Fisher told Crown Law yesterday he would not be voluntarily releasing the documents.
He said: "I consider the material to be the product of journalistic endeavour and that's the purpose for which that material is created.
"Given the political elements to the case, I'm concerned that any government agency that answers to the Prime Minister will be seeking so broadly information from a journalist when that information comes from someone who has a political motivation involving the Prime Minister," he said.
Prime Minister John Key is the minister responsible for the GCSB. Mr Key's office said he was not briefed on Crown Law's request.
Under High Court rules, Crown Law could apply to a judge to have the documents released.

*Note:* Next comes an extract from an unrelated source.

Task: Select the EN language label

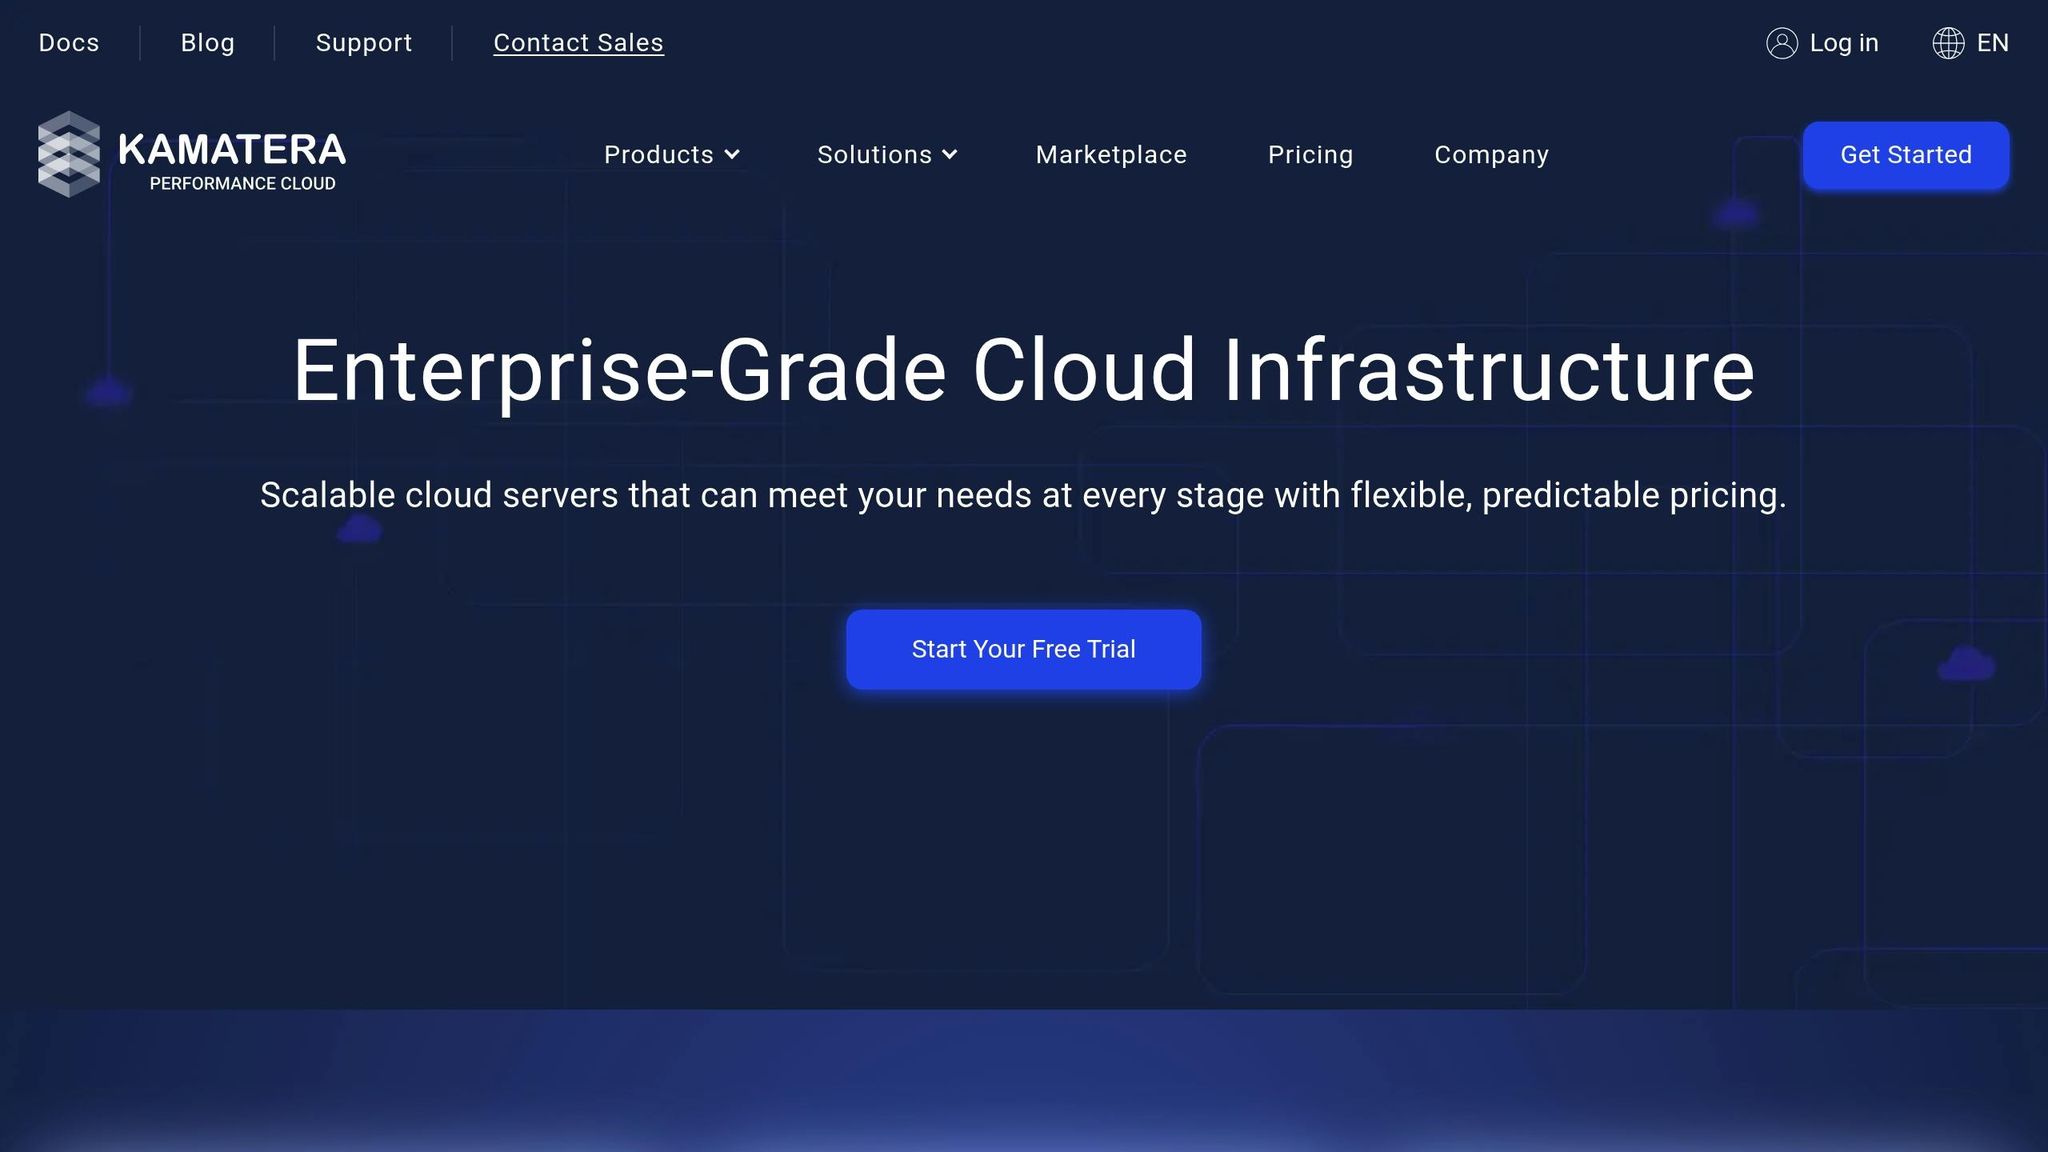Action: tap(1992, 43)
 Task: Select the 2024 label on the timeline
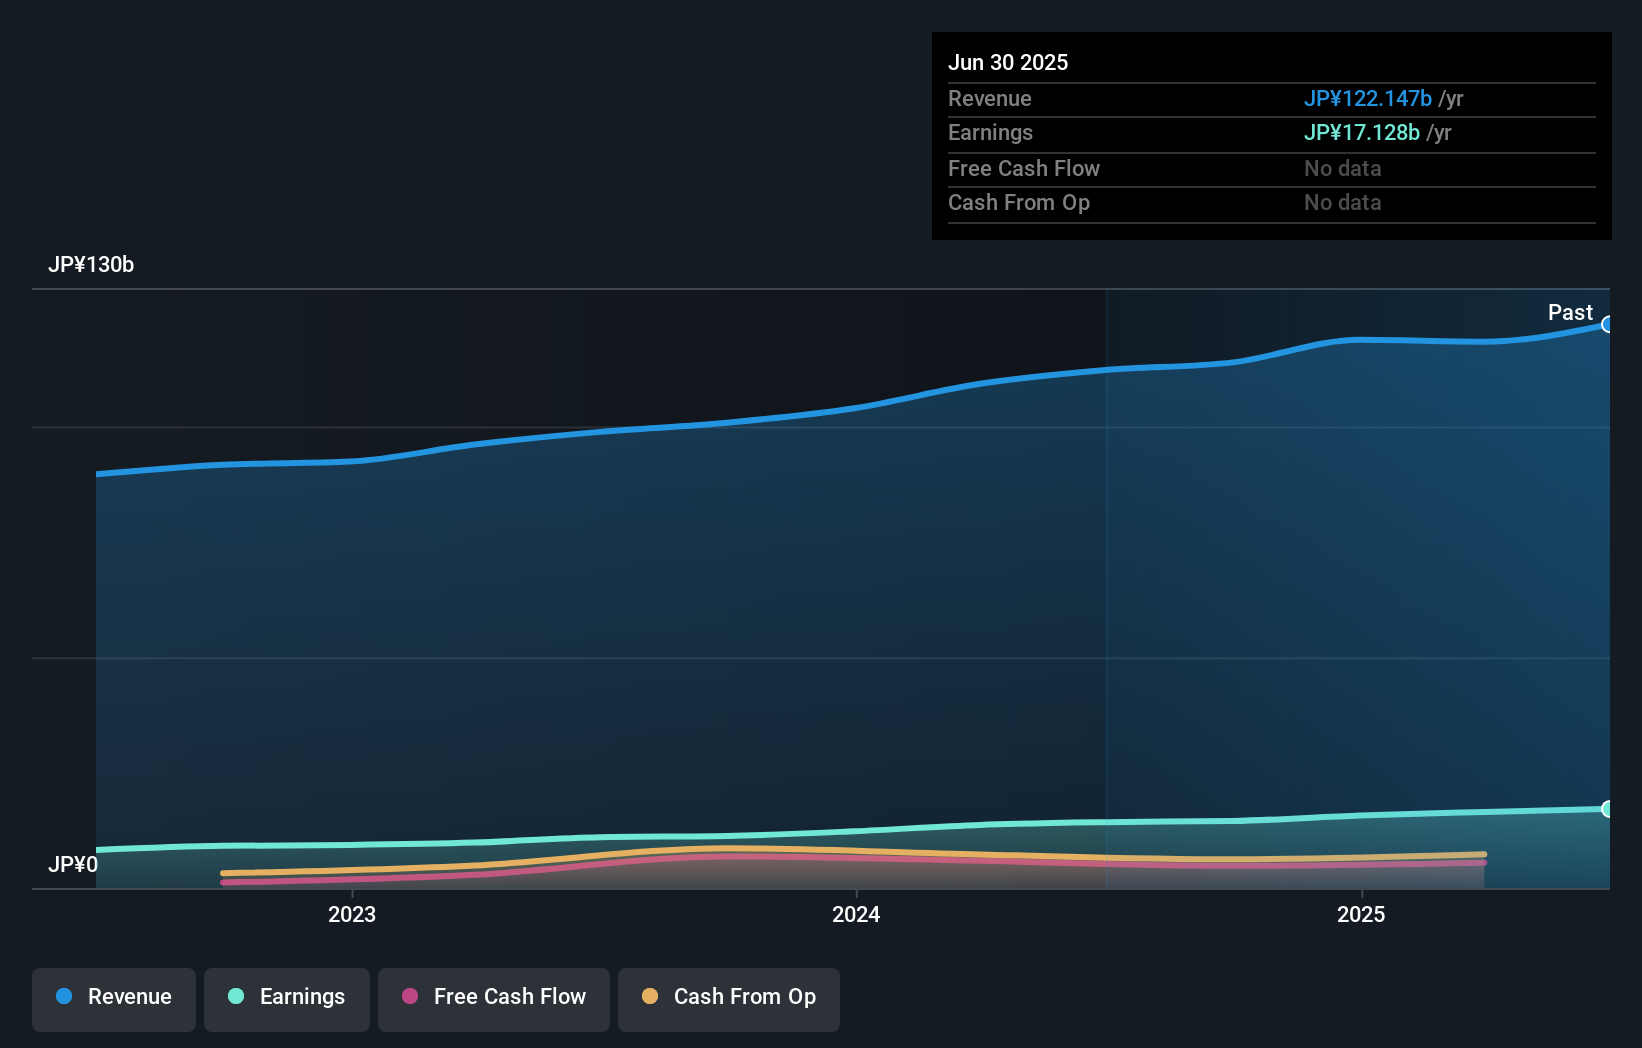(856, 913)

Crown prosecutor Aedeen Boadita-Cormican said in a letter to Fisher that if he was unwilling to provide the material her client reserved the right to apply for a court order.

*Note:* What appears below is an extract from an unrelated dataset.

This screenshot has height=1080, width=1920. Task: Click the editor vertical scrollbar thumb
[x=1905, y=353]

Legal expert Ursula Cheer, from the University of Canterbury, said that if an order was made Crown Law would have to contend with the special privileges afforded to journalists. These privileges could extend to Fisher's research for his book.

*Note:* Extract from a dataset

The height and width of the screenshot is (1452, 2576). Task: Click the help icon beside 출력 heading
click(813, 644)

Professor Cheer said courts were careful about compelling people, in particular reporters, to give up information.
"Although ... it is a privilege that can be displaced - it's not a right for journalists to say they want to protect their sources. The judges do their best to observe that, but they can overturn it if, for example, someone cannot get the evidence somewhere else," she said.
A judge was also likely to disallow any "fishing expeditions" for information, she said.
If Fisher had provided Mr Dotcom with transcripts, Mr Dotcom would have had to release them as part of the case's discovery process. But Fisher did not provide transcripts, so Crown Law had to ask him whether he was willing to give them up.